* [Work request]
Each line from the one containing "IslamabadEscorts (520, 2237)" through the end of the entries below must be output exactly; no other line belongs.

* [Given data]
_ _ _ _
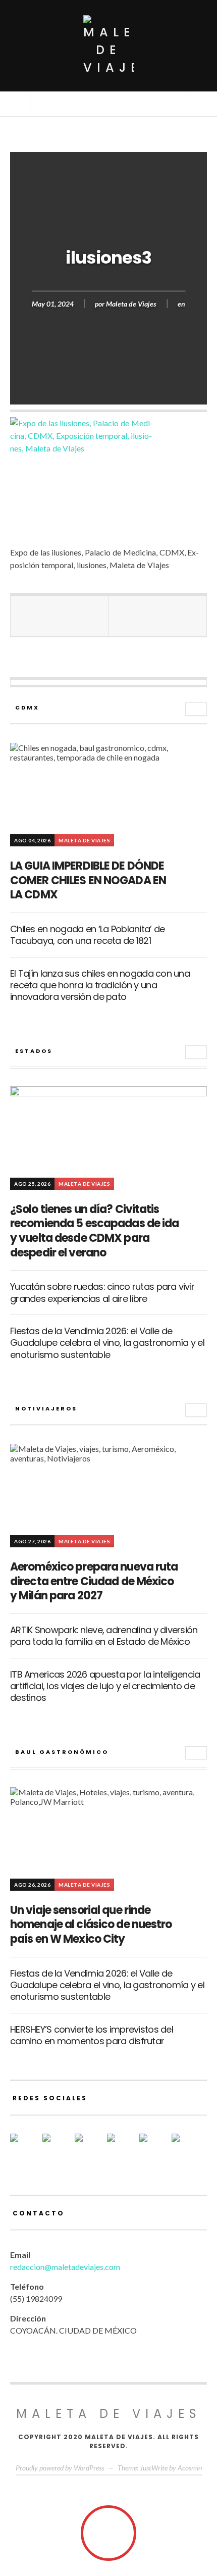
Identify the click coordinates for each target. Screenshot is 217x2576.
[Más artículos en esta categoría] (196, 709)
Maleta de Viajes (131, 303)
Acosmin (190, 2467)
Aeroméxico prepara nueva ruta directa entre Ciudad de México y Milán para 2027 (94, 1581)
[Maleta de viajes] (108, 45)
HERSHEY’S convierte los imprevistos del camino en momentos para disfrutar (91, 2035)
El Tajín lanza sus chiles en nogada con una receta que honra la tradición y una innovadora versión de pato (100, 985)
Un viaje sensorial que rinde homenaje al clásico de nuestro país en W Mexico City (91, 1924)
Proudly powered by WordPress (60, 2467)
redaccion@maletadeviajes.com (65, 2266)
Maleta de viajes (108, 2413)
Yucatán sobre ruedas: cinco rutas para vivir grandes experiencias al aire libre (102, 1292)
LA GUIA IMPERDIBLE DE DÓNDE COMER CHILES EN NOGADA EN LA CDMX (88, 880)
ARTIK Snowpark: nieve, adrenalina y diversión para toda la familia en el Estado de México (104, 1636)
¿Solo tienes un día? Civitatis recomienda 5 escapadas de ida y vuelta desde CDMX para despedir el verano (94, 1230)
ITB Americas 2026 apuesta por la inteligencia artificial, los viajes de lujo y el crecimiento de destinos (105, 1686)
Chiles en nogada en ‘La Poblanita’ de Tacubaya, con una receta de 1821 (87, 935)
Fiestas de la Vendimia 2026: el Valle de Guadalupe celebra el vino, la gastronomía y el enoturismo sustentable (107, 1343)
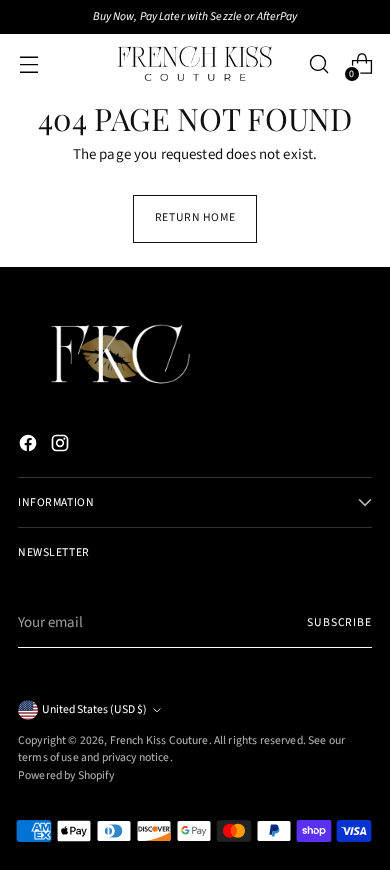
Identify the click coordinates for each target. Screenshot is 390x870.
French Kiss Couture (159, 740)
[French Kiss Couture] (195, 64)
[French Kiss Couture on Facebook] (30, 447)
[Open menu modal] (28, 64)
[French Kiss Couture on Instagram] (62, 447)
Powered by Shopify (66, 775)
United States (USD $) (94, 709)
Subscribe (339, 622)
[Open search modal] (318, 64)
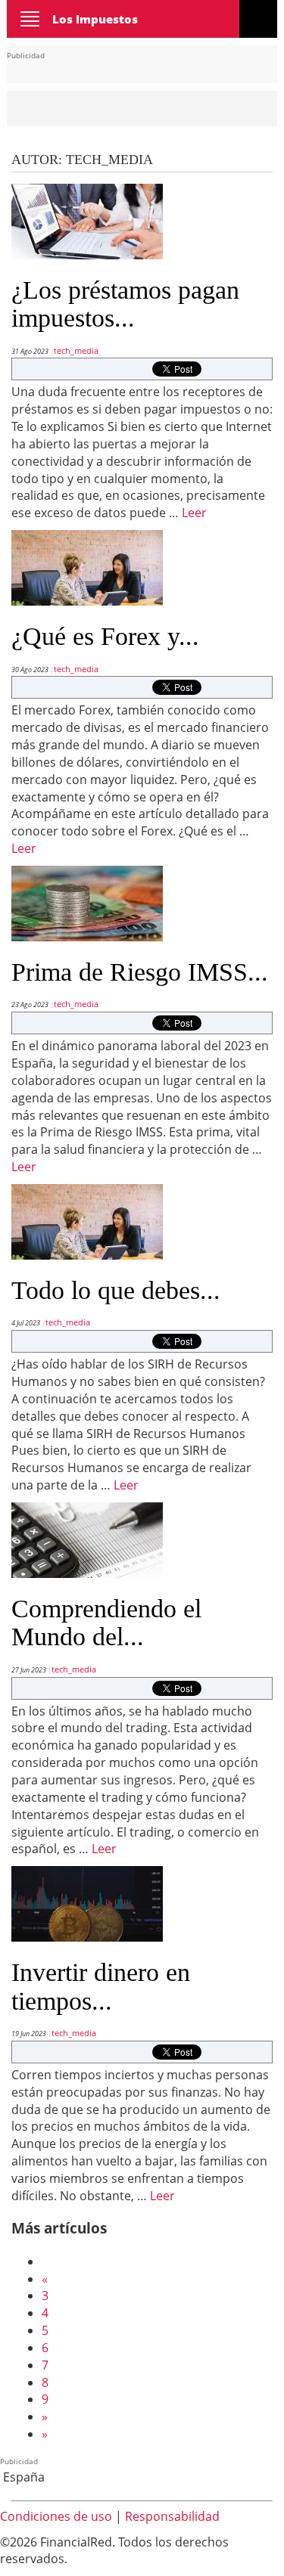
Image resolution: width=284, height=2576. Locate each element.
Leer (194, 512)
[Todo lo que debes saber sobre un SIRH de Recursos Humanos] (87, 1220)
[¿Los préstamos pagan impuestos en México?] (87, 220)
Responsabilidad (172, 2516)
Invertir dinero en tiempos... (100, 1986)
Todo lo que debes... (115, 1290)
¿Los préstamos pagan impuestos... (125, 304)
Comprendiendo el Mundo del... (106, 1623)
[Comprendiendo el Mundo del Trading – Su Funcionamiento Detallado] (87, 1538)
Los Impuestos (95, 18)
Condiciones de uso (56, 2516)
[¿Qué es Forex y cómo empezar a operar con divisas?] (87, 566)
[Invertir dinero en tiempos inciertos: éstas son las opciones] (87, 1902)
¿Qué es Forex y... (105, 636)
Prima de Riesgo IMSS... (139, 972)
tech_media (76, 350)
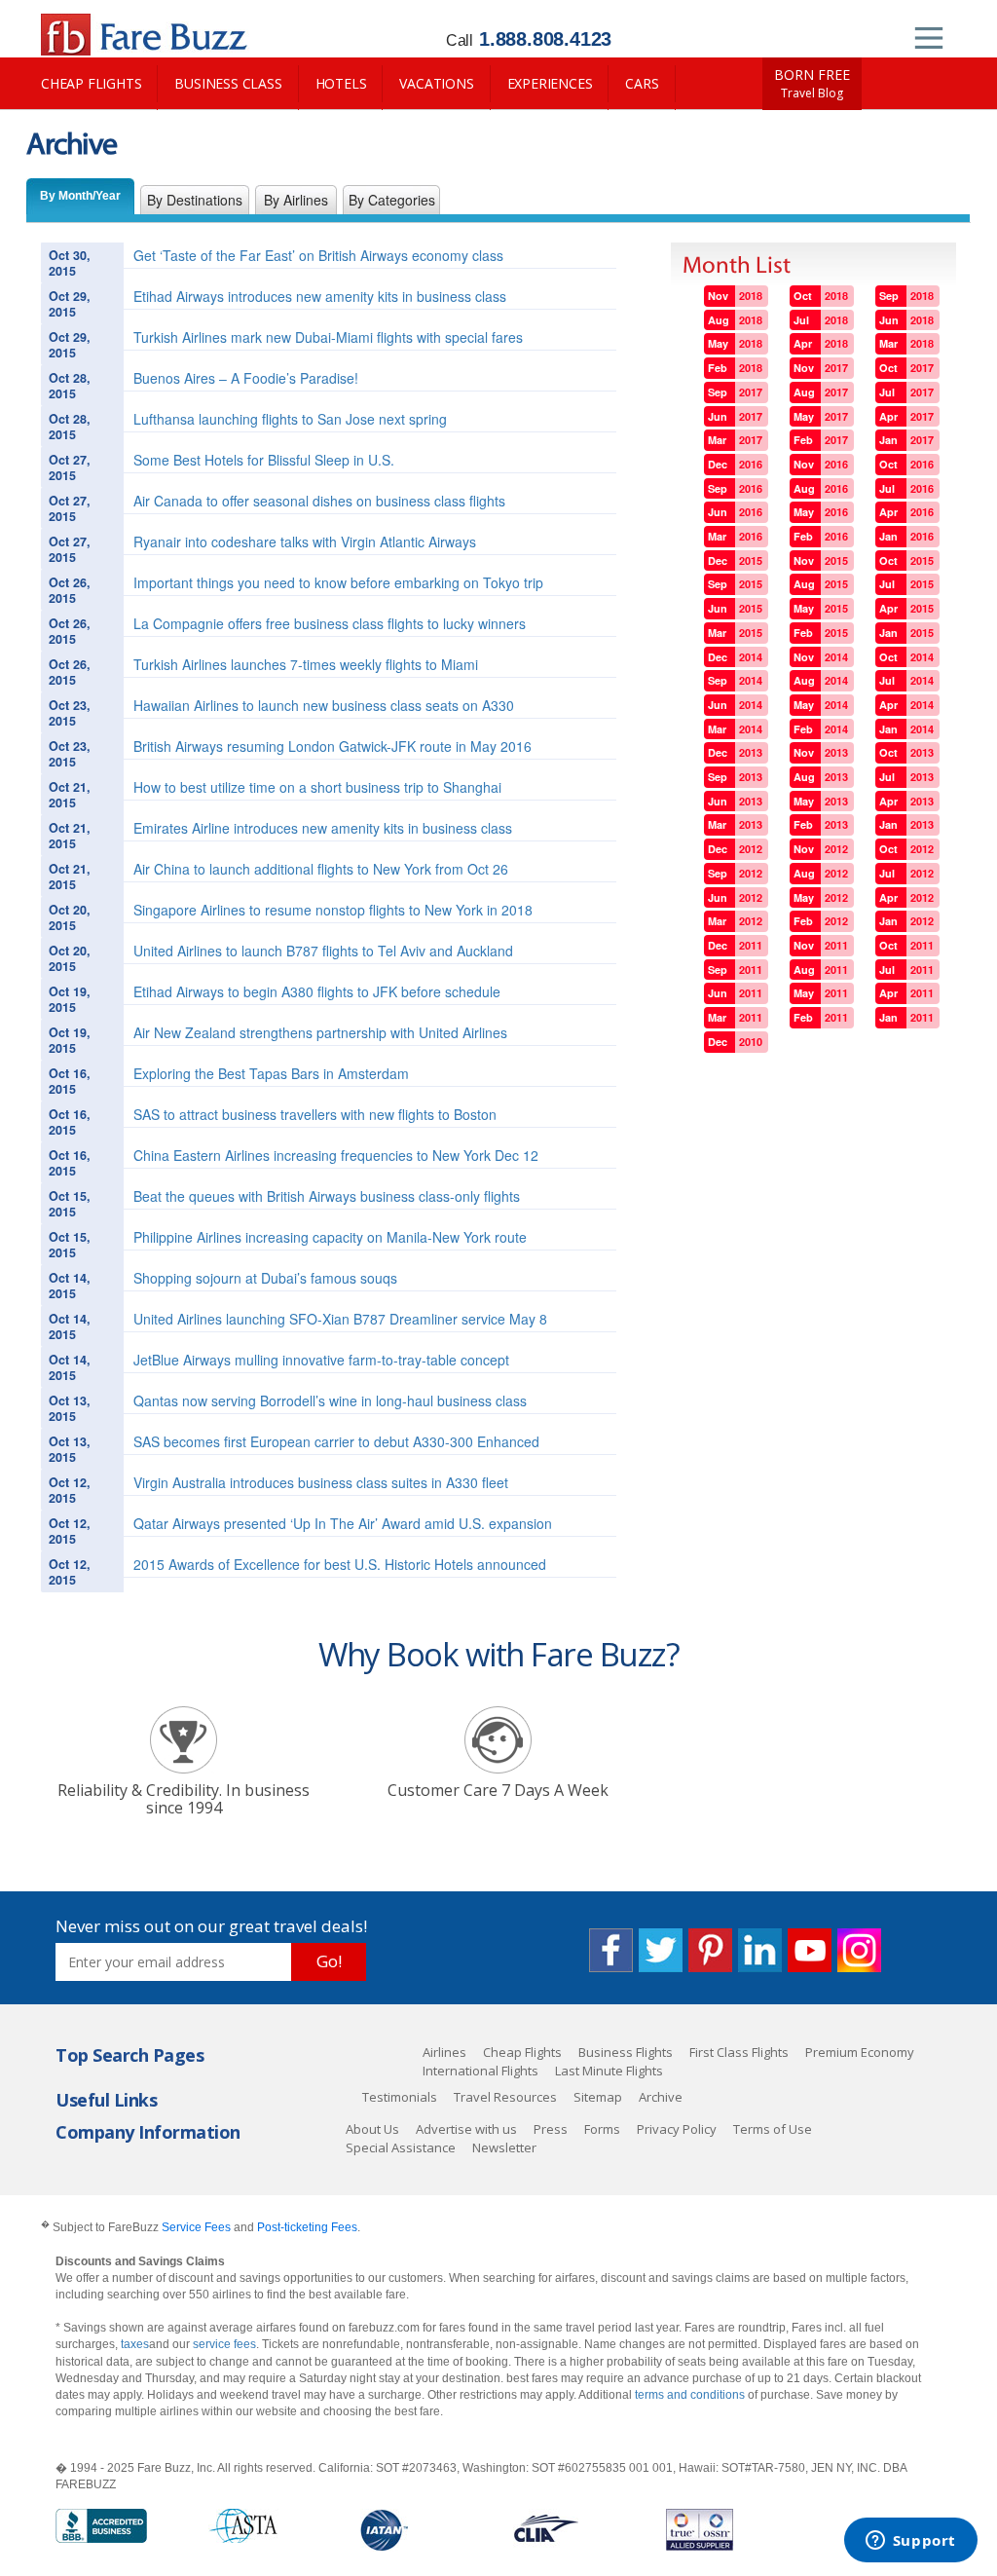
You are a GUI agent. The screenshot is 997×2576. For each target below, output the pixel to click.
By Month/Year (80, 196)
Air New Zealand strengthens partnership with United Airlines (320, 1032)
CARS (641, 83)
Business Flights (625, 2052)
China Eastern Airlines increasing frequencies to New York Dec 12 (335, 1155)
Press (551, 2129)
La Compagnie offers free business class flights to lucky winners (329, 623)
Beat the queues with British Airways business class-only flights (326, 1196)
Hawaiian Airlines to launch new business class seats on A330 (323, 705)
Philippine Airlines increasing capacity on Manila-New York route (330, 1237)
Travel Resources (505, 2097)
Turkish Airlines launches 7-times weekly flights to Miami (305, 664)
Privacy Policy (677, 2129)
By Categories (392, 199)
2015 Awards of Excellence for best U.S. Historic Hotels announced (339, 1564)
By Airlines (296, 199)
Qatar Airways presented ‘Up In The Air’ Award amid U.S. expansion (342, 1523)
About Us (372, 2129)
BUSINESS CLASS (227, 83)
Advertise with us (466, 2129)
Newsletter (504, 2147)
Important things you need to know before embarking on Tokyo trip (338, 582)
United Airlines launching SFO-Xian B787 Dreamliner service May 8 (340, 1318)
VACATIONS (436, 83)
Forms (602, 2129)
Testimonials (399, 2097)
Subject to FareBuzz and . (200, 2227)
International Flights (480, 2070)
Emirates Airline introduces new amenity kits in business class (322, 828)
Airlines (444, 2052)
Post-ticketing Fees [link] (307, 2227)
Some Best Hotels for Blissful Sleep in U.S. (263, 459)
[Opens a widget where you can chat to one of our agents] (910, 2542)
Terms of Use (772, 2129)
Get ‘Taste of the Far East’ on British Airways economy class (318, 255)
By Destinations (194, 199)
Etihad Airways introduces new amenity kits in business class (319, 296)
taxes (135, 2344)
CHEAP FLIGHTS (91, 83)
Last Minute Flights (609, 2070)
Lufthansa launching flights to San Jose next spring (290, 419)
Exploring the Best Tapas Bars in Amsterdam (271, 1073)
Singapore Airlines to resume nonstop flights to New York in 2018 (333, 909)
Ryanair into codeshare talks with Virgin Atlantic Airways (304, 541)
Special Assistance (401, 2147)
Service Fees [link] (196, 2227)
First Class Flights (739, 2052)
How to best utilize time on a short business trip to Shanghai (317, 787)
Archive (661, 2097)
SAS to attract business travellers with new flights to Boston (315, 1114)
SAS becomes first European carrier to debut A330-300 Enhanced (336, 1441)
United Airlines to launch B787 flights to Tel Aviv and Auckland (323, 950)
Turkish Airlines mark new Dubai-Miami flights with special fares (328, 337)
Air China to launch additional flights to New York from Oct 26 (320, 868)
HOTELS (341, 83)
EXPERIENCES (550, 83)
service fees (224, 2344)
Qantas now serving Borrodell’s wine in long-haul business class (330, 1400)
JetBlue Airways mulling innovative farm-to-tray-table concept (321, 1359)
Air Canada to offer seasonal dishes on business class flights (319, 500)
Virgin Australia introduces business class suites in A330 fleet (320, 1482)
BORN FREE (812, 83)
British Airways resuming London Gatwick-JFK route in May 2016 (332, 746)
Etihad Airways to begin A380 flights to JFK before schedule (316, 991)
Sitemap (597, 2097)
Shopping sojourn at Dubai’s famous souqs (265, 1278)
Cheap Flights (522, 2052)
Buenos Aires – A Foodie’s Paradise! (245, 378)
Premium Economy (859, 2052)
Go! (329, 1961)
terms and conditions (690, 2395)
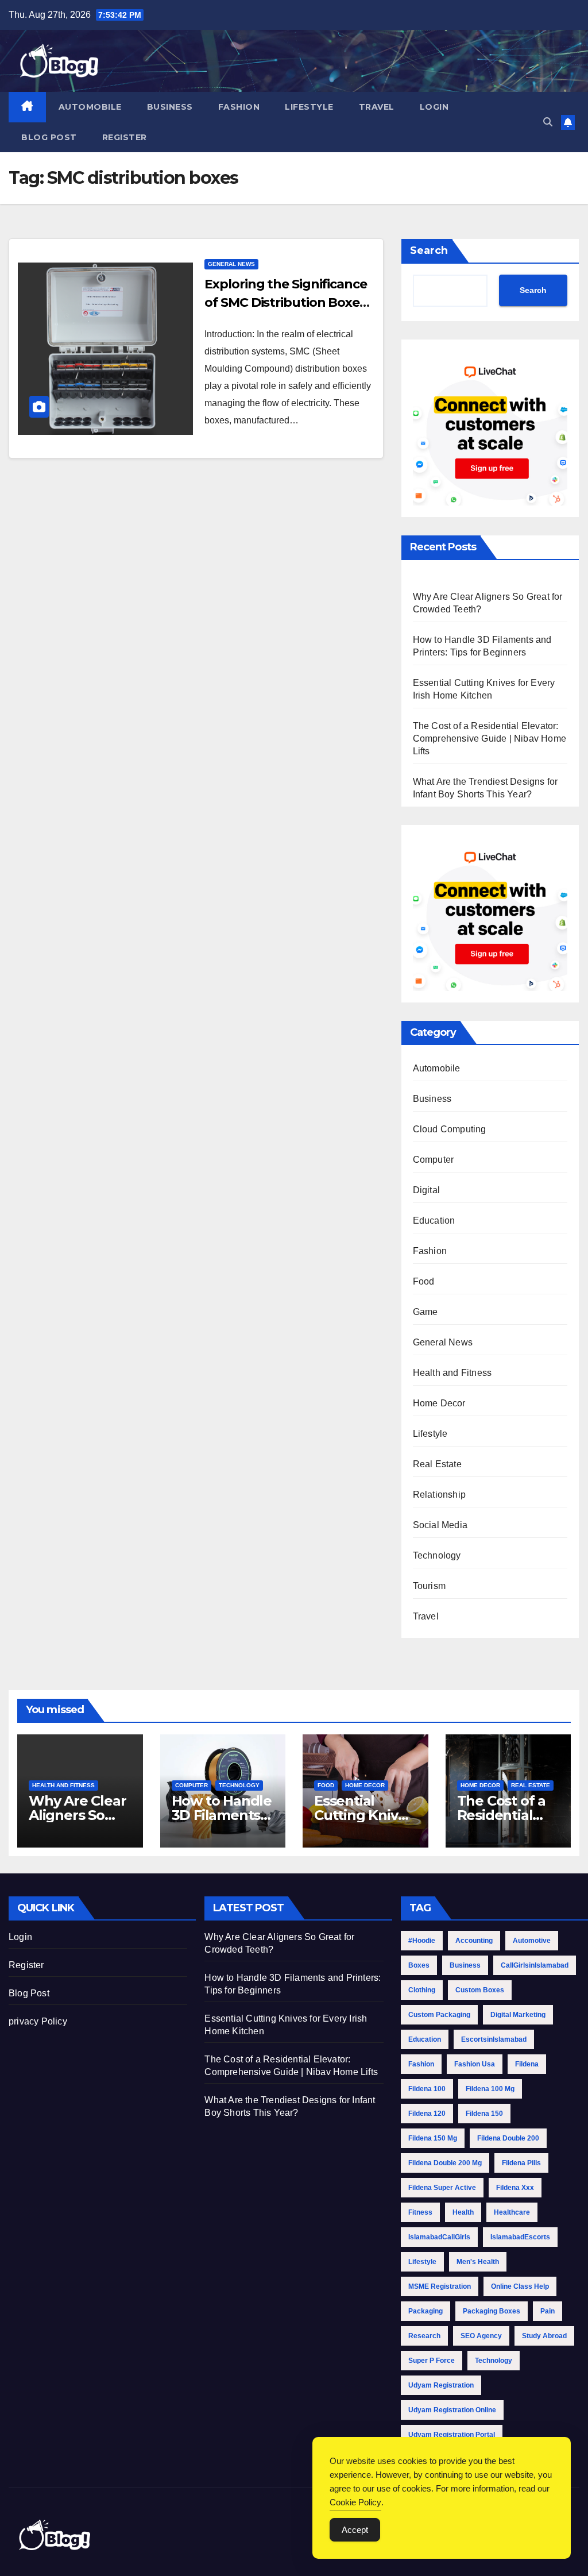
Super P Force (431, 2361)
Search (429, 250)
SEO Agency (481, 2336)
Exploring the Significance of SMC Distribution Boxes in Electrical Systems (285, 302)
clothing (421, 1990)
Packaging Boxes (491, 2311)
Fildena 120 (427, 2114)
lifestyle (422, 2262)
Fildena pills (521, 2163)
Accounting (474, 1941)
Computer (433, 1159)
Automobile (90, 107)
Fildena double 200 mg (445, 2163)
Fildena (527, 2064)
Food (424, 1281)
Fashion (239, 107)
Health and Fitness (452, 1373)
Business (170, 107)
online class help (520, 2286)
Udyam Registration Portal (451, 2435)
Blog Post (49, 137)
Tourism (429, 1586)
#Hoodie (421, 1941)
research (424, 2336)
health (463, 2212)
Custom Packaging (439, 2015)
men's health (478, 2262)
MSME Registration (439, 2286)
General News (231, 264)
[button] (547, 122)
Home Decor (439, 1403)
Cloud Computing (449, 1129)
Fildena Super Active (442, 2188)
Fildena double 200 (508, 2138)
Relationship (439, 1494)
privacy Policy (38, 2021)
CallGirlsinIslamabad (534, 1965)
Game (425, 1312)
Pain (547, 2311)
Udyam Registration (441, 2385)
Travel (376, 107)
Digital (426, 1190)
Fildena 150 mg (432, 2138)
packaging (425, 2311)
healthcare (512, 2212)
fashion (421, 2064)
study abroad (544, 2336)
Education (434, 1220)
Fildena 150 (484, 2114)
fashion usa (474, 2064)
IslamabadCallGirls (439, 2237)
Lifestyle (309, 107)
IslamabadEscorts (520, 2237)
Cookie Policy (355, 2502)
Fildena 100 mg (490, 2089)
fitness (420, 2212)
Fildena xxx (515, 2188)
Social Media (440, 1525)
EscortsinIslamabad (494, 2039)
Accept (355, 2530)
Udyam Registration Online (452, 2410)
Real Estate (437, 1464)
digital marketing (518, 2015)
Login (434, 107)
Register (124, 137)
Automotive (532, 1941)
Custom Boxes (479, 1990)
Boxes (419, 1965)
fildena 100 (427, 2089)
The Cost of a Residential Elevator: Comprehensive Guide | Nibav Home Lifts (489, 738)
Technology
_ _ _ _
* [The completed task]
IslamabadEscorts (520, 2237)
Cookie Policy (355, 2502)
Fildena 100 mg (490, 2089)
fitness (420, 2212)
Fildena xxx (515, 2188)
Social Media (440, 1525)
EscortsinIslamabad (494, 2039)
Accept (355, 2530)
Udyam Registration Online (452, 2410)
Real Estate (437, 1464)
digital marketing (518, 2015)
Login (434, 107)
Register (124, 137)
Automotive (532, 1941)
Custom Boxes (479, 1990)
Boxes (419, 1965)
fildena 100 (427, 2089)
The Cost of a Residential Elevator: Comprehensive Guide | Nibav Home Lifts (489, 738)
Technology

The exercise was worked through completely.